■ Problem requirements
Search the lines of the records for the word "screenshot", and copy every line that has it.

(Stored records)
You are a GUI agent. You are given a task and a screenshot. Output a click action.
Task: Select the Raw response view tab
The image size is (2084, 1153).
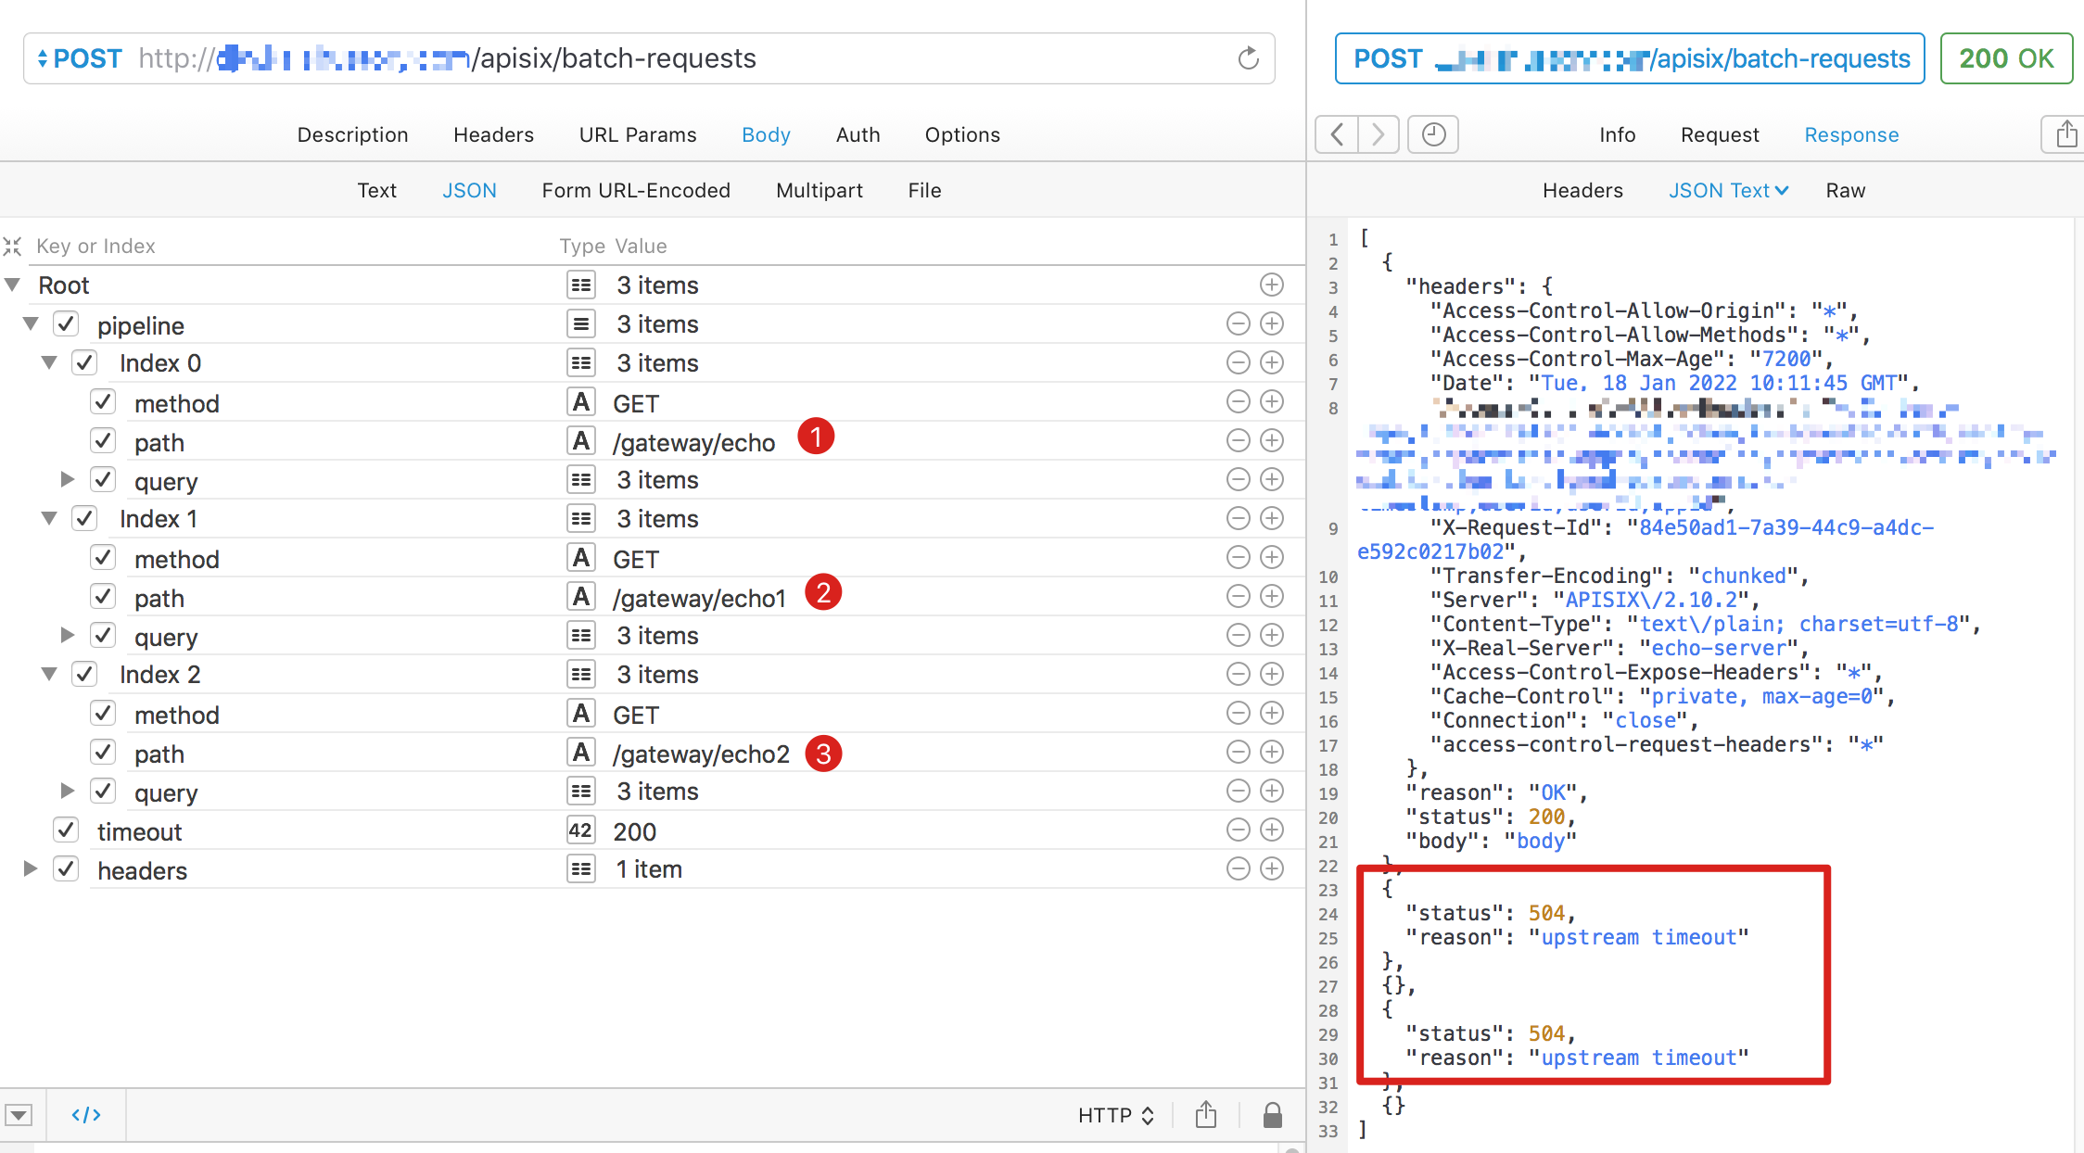click(x=1845, y=190)
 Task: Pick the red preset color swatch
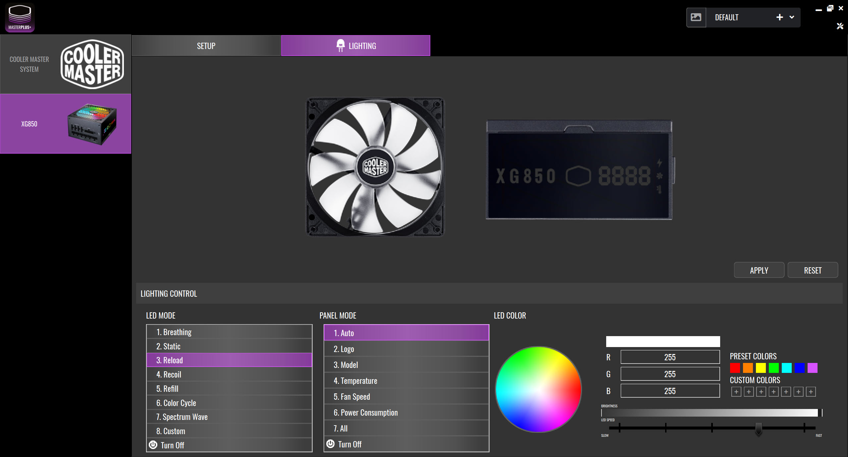coord(735,368)
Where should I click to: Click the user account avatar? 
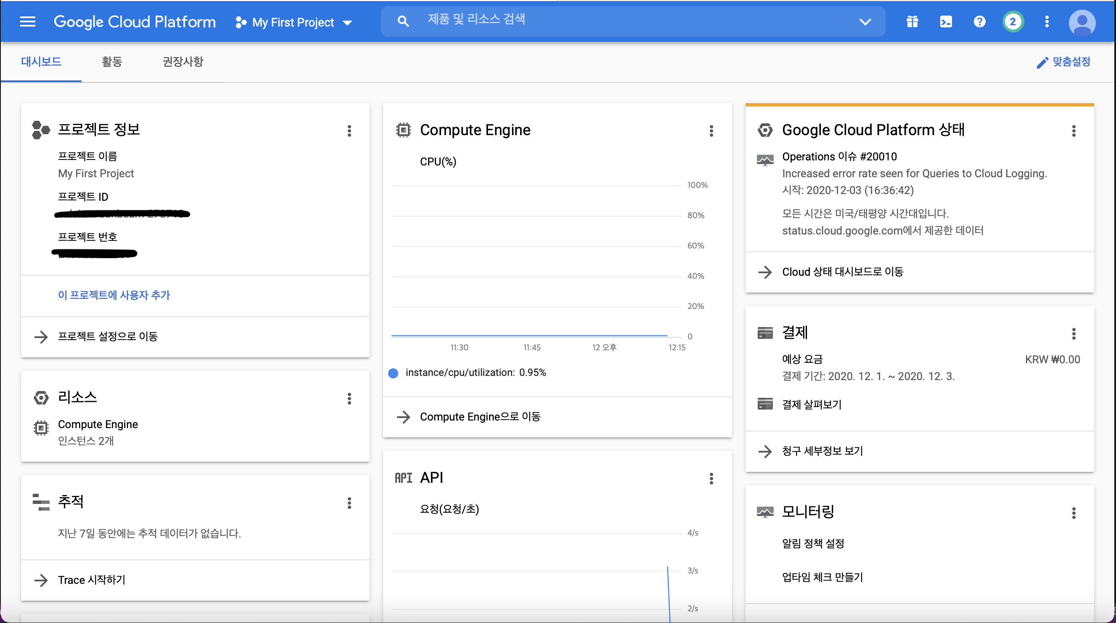[x=1082, y=23]
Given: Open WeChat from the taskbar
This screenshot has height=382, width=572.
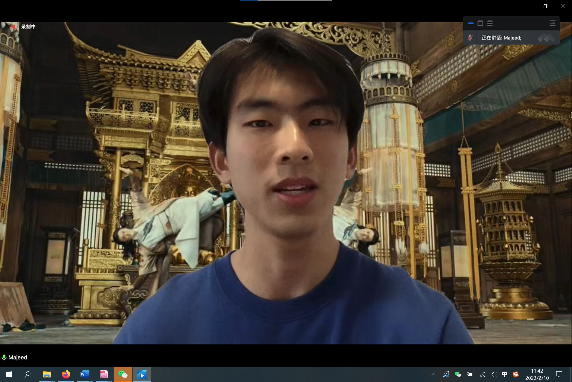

■ Task output
You are a GUI agent. You are given a task and a screenshot. Output a click action.
This screenshot has height=382, width=572.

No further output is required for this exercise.